(Task data Opens)

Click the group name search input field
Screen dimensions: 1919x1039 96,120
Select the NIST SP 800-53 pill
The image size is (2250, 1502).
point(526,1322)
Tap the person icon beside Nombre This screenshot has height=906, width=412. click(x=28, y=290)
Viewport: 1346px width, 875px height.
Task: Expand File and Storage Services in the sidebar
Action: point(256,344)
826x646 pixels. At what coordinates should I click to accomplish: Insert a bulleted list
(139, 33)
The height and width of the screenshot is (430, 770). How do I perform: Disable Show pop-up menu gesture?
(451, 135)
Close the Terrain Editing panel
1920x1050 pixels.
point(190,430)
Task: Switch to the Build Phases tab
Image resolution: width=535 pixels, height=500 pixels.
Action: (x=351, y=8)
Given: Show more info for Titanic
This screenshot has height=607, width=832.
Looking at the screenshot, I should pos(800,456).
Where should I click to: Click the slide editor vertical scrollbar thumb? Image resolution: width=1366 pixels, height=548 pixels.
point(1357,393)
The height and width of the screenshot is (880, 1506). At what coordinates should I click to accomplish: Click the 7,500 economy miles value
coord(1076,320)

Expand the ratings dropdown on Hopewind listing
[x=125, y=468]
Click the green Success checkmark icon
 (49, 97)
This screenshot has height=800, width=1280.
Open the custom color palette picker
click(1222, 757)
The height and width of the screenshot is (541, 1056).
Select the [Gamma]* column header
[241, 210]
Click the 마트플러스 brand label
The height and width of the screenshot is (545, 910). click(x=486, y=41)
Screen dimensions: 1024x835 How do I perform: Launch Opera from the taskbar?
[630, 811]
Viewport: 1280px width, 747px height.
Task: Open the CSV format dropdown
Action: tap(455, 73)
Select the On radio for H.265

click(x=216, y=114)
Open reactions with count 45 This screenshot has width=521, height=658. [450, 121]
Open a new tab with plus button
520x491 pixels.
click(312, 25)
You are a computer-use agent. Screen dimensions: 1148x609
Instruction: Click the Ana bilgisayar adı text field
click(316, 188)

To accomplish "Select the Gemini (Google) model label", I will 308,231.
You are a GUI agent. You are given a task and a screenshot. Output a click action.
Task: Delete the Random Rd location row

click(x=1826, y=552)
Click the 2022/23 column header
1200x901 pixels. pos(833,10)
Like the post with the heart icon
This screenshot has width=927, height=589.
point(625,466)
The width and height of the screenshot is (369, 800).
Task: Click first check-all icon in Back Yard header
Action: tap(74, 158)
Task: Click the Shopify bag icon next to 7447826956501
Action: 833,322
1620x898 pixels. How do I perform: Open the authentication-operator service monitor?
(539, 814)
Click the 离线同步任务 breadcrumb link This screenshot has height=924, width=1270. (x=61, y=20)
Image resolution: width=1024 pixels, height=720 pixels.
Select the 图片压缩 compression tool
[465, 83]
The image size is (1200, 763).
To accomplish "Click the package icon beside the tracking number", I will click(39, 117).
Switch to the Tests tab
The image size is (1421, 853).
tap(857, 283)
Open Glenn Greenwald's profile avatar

(Task data Closes)

▶ What needs to be done:
Check the entries above for the word "Switch" and copy every line where it turns up.

▶ Answer for the task:
Task: Switch to the Build Phases tab
Switch to the Tests tab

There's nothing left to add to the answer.